The Obama administration would like to persuade farmers that they can replace their federal crop subsidies with payments for reducing greenhouse gas emissions.
It isn’t an easy sell.
The administration not only needs the budget savings from cutting farm subsidies. It also needs the support of farmers — and their allies in the Senate — to win passage of a cap-and-trade system to limit carbon emissions.
And the only way to get the agriculture sector behind a cap-and-trade bill is to persuade farmers that the benefits they’d get would outweigh the expected higher prices they’d pay for diesel, fertilizer and other oil products.
So far, farm groups aren’t ready to buy the deal.
The administration’s proposal to phase out some farm subsidies is dead in Congress.
Agriculture Secretary Tom Vilsack tried to sell farmers on the idea that they could make up the money from future carbon payments. But he couldn’t even get the National Farmers Union, normally aligned with Democrats, to go along.
Vilsack, even as he conceded last week that the subsidy cut was in trouble, insisted there “are unlimited opportunities” for farmers to benefit from a cap-and-trade system “so long as agriculture is at the table” when Congress writes the law.
Vilsack is telling farm groups that the carbon payments could be worth an astounding $100 billion a year, a claim based on a report by the 25×25 Steering Committee, a group promoting the development of renewable energy. By comparison, USDA paid farmers $12 billion in subsidies last year, and the nation’s total net farm income was $89 billion.
The problem is that there are major unanswered questions as to how and whether farms could qualify for such payments.
One way farmers could get them is by stopping or reducing their tillage, keeping plant matter in the soil, or by converting cropland to grass.
But many farmers already follow no-till practices and may not qualify for payments. The whole point of the cap-and-trade system is to reduce future greenhouse gas emissions, so why pay farmers for emission reductions they’ve already made?
And what about growers who farm in areas less suitable to no-till practices? How do you get them to support a cap-and-trade plan?
Another key issue is enforcement. Who will make sure farmers are doing what they’re paid to do?

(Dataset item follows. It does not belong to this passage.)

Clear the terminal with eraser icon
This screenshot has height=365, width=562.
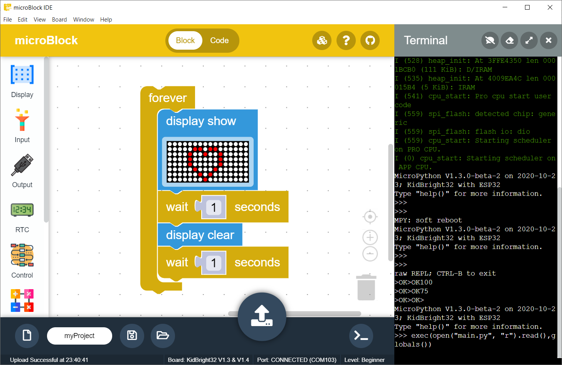510,40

“As we go to the Hill and start posing these questions to congressional staff, they’re always astounded about how many questions need to be answered,” said Jon Doggett, a lobbyist for the National Corn Growers Association.

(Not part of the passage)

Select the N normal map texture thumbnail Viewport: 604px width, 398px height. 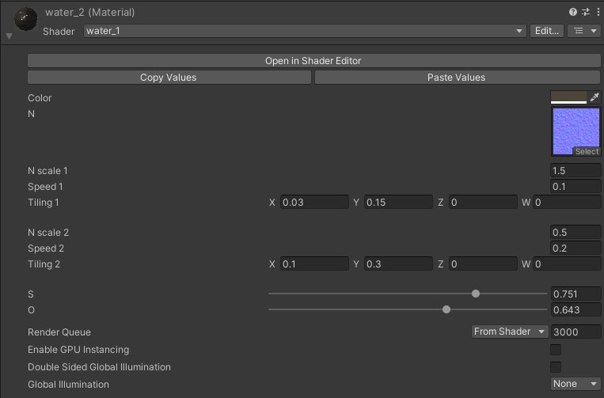point(576,131)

The nation’s largest farm group, the American Farm Bureau Federation, has been especially skeptical of cap-and-trade legislation. Energy prices are almost certain to “go up far in excess” of whatever payments farmers receive, the group’s president, Bob Stallman, said recently.
“Everything looks sort of negative (for farmers) with regard to climate change legislation, as opposed to any positives,” he said.
A good measure of where farm country is on the issue should come in a few weeks. The House Agriculture Committee plans to hold hearings this spring and survey farm groups, universities and businesses on the issue.
The committee doesn’t have jurisdiction over the legislation. It’s under the purview of the House Energy and Commerce Committee, which is chaired by liberal California Democrat Henry Waxman.
But the agriculture committee does plan to write a bill of its own to define how agriculture is treated.
That alone is a sign of how much is at stake for the farm lobby. And how tough of a job the administration has on its hands.
Philip Brasher is a reporter for The Des Moines Register. E-mail: email@example.com
What is cap-and-trade?
A cap-and-trade program would force industry to reduce its use of fossil fuels by imposing caps on greenhouse gas emissions. Electric utilities, oil refiners and other companies that exceed the caps would have to reduce their emissions or buy credits. Those credits could come from farmers and others who reduce emissions through such measures as storing carbon in the soil or generating alternative energy.